La deuxième affirmation : pour vivre heureux, vivons cachés... Elle m'a toujours intrigué... Elle suppose quand même une retraite, un mise en recul, un éloignement du monde... Faut-il cacher son bonheur pour pas qu'on nous le vole ? Le bonheur ne serait-il pas communicatif (à la différence du rire) et susciterait-il la jalousie ?... Qui sait ?... Mieux vaut faire envie que pitié : pas si sûr ! On revient à la première assertion : si tout va bien, au mieux vous suscitez l'indifférence, au pire la jalousie voire le mépris... S'il est heureux, il en a de la chance, ou il se rend pas compte de tout ce qui devrait le rendre triste : il est égoïste, aveugle et sourd, voire très très bête...

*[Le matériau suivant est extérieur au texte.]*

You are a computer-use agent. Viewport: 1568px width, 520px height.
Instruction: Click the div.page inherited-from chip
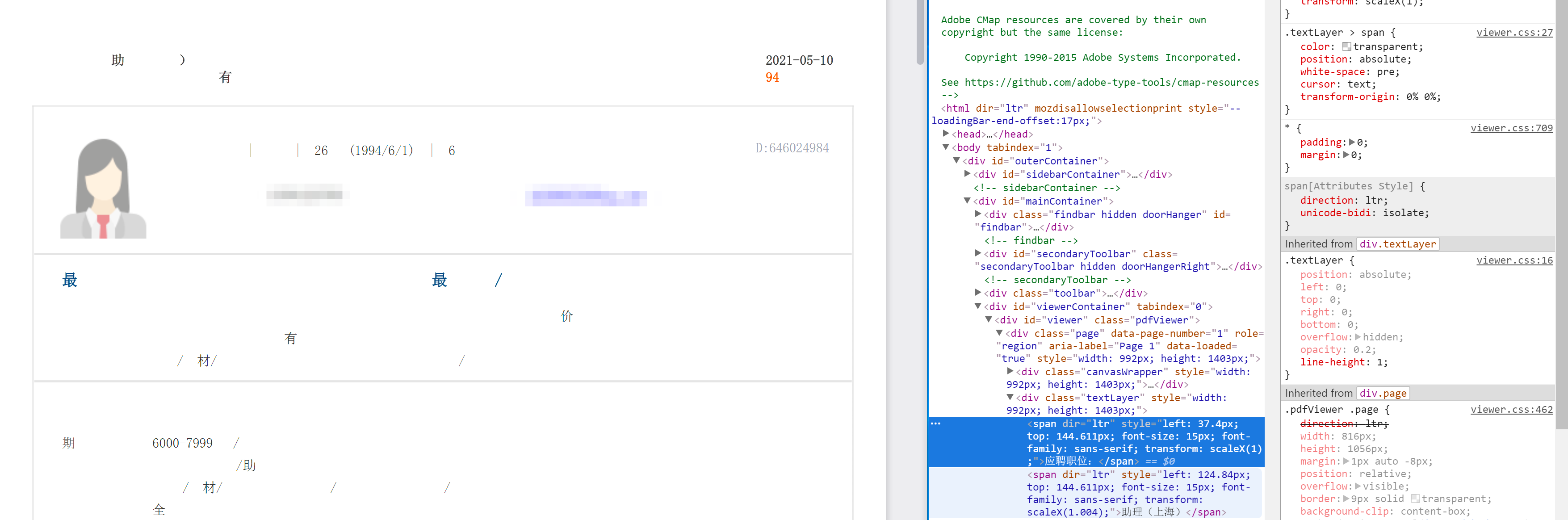[x=1383, y=393]
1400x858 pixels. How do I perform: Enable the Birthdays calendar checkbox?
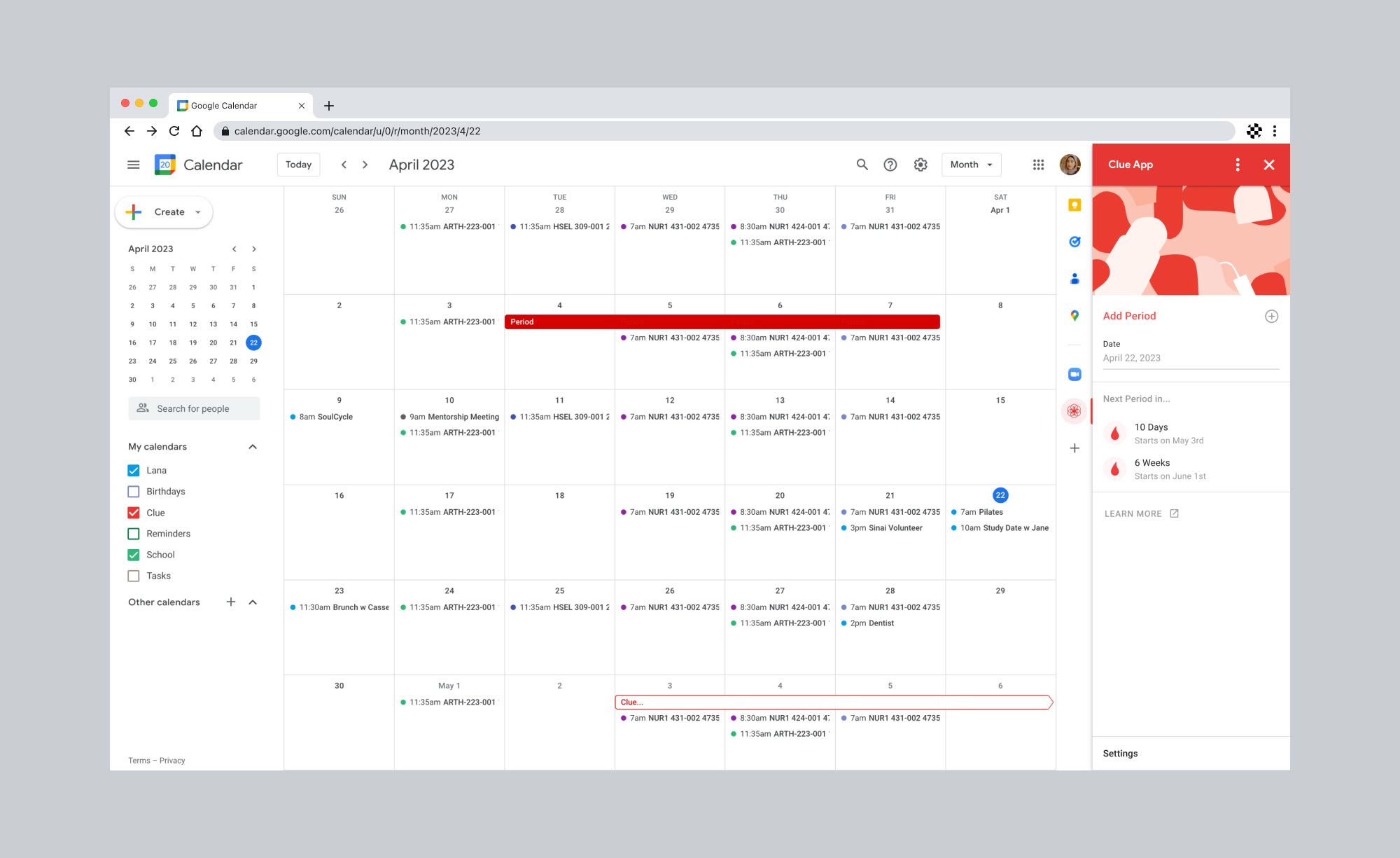click(x=134, y=492)
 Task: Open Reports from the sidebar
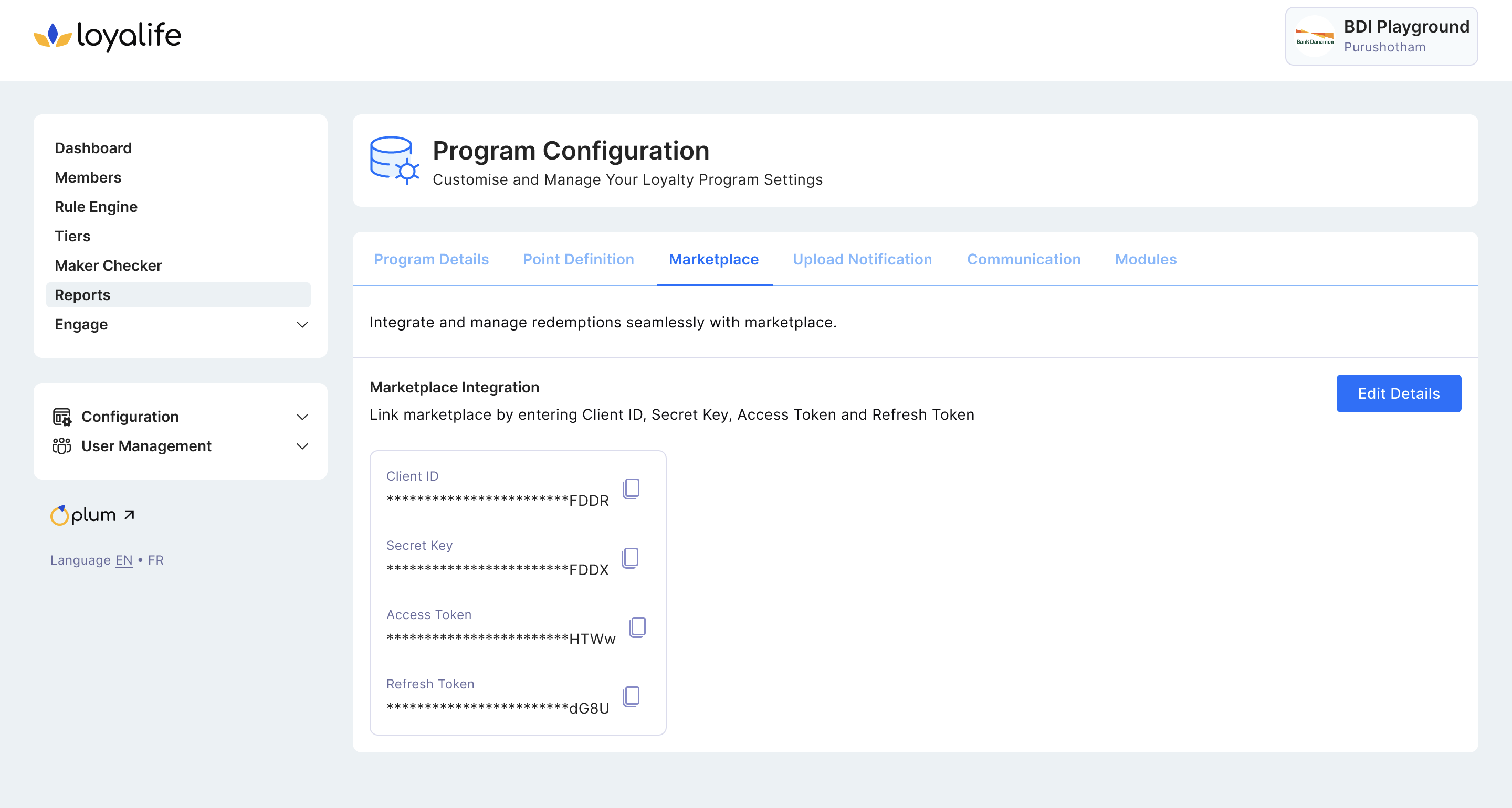click(83, 295)
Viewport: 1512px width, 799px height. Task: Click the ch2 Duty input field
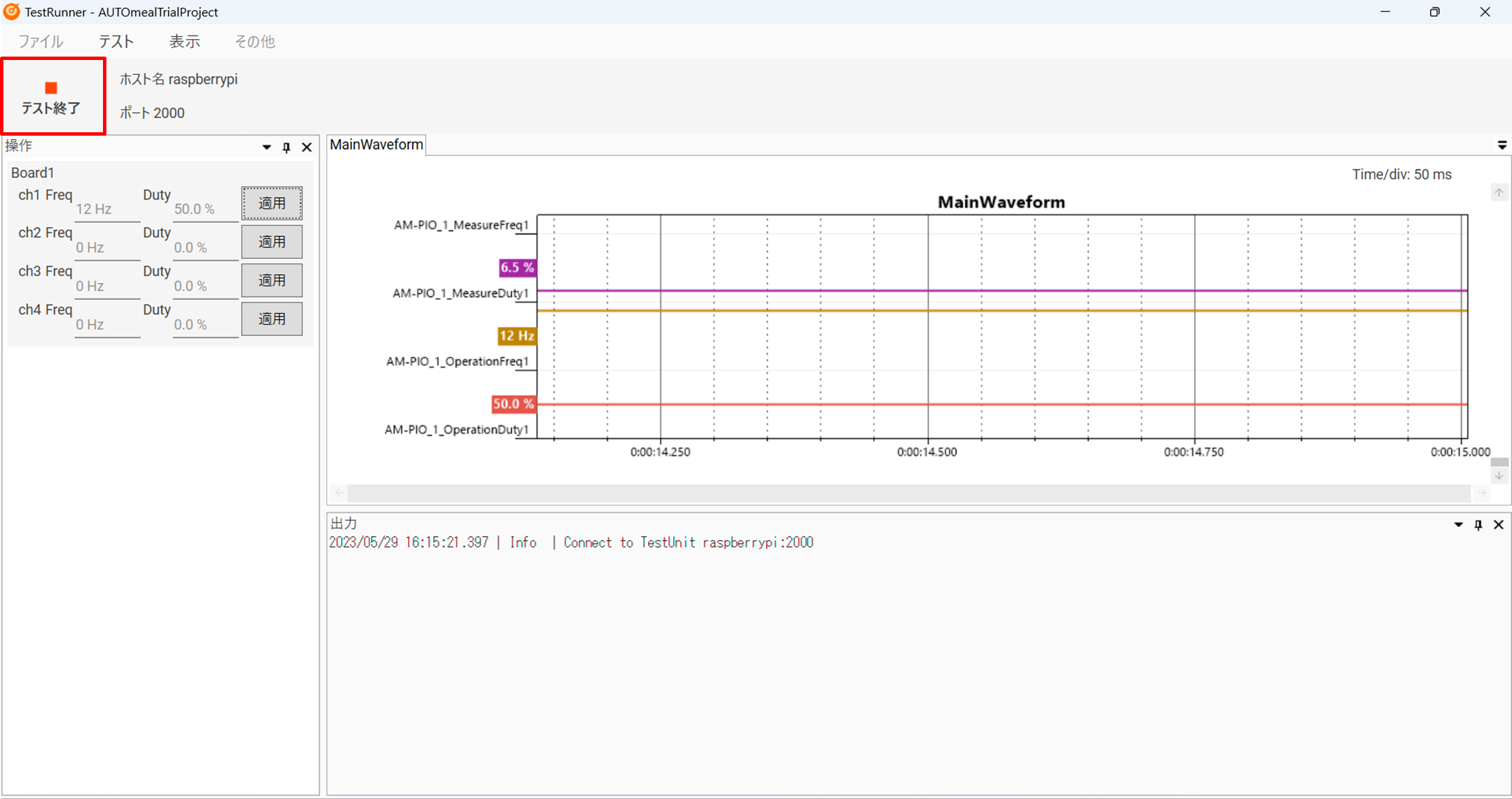pyautogui.click(x=205, y=248)
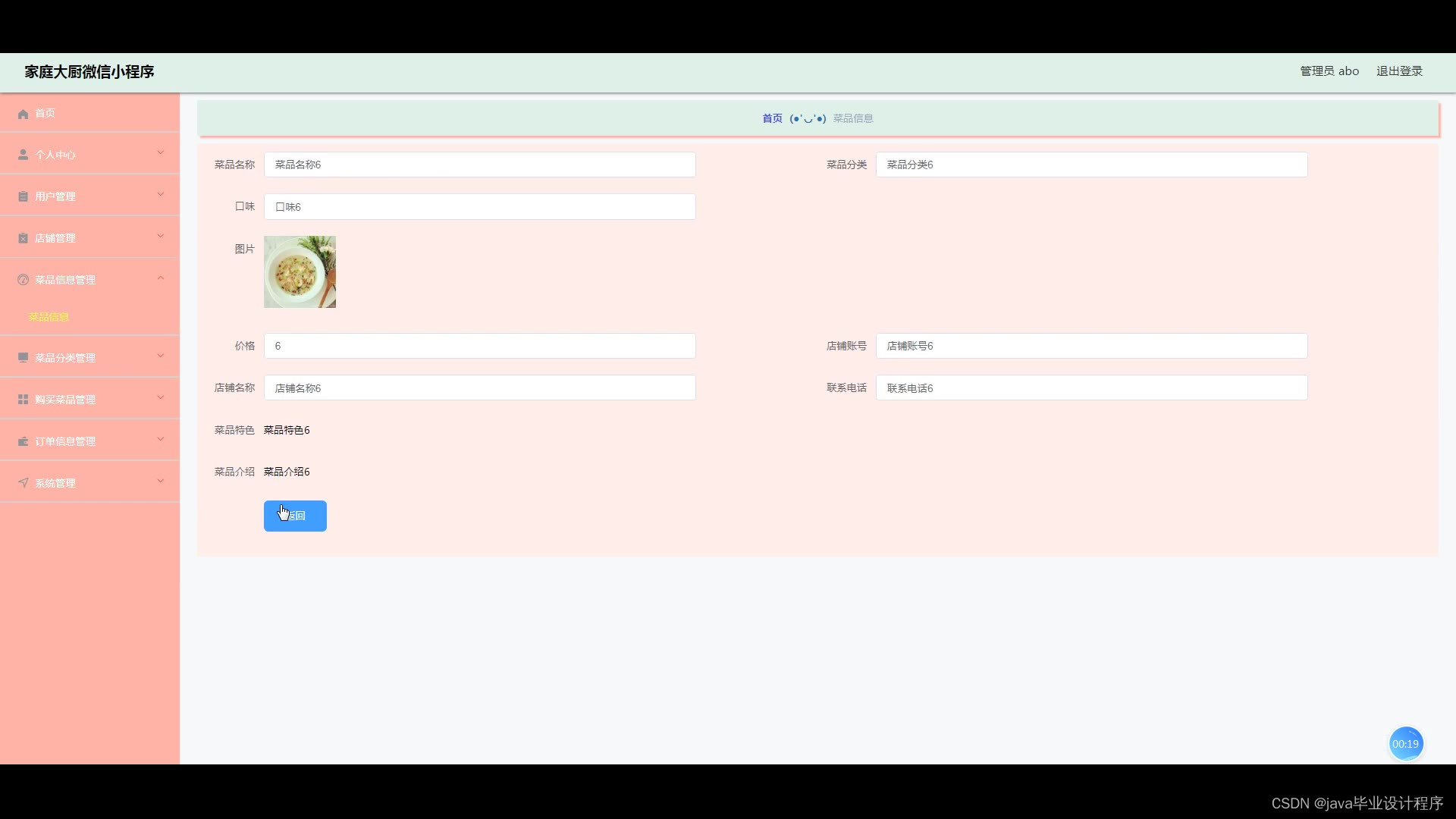The image size is (1456, 819).
Task: Click the 退出登录 link
Action: pyautogui.click(x=1399, y=71)
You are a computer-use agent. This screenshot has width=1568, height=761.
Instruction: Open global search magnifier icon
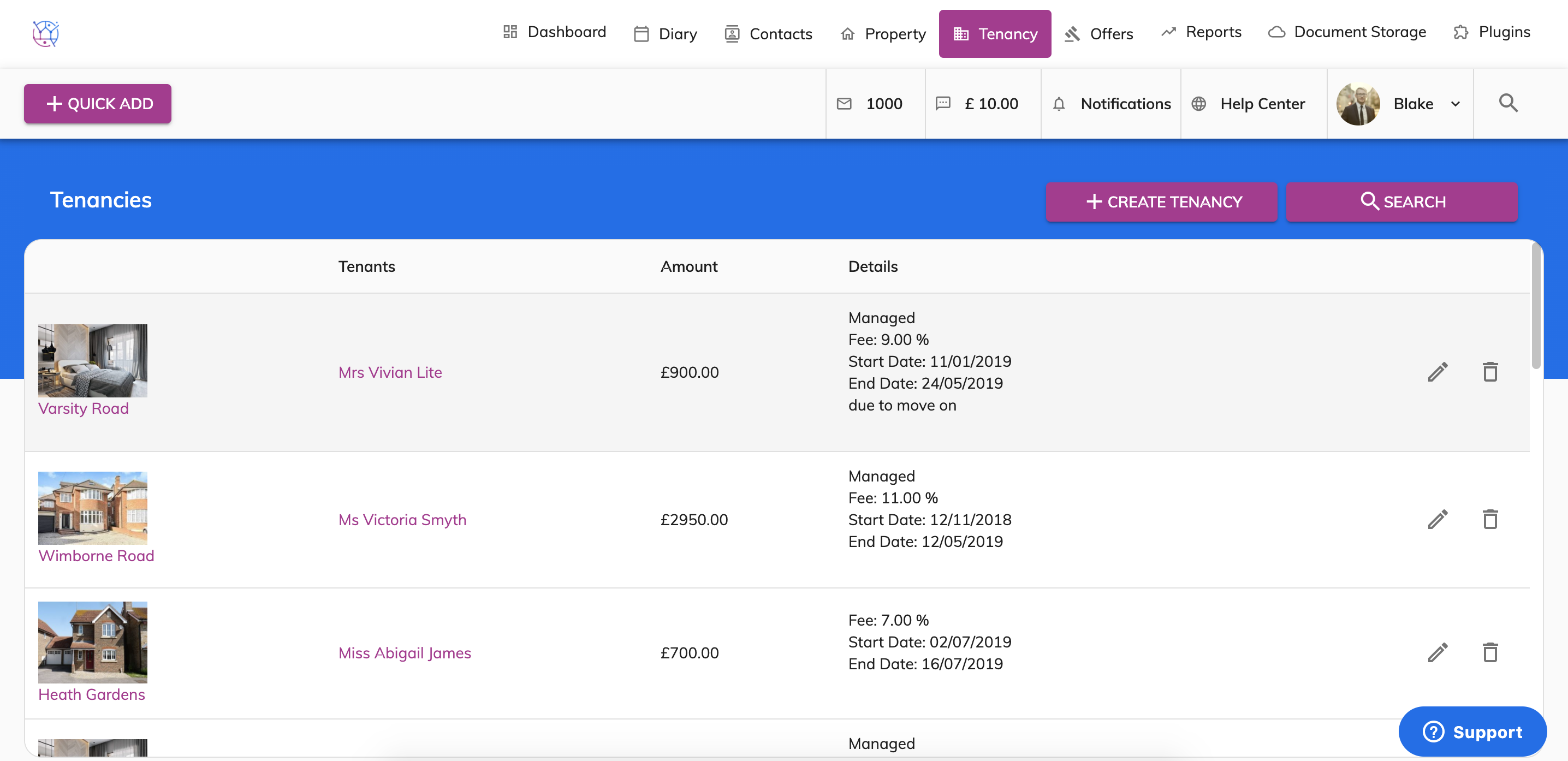click(x=1508, y=104)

Enfin, la fameuse phrase de Voltaire qui conclue 'Candide' : cultivons notre jardin... Je ne me lancerai pas dans un commentaire sur ce roman extraordinaire et toujours d'actualité (la description des malheurs de son temps a un tel écho dans le notre...). Je dirai simplement par boutade que je n'ai pas la main verte pour me lancer dans l'agriculture domestique...
En conclusion, si en ce moment, vous n'avez pas grand-chose à raconter, que vous aimez à vous cacher et que vous êtes dans votre jardin... Vous êtes probablement très heureux...
Post-scriptum salutaire à cette chronique des temps heureux... Vous-êtes vous une fois posé la question : pourquoi on dit "comment ça va" ? Non... C'est mon ancienne voisine Martine qui m'a donné l'explication de cette formule... Comment ça va, c'est comment on a fait caca... Est-ce qu'on est bien allé ? Eh oui... Et c'est pareil dans toutes les langues... Quand on vous demande comment vous allez, c'est avant tout pour savoir ni vous n'avez pas de problèmes digestifs, si vous êtes bien allé à la selle (j'adore cette expression !!!)... Je crois que, désormais, quand on vous dira "comment ça va ?" vous ne regarderez plus votre interlocuteur de la même façon... C'est pas une raison pour l'envoyer chier !!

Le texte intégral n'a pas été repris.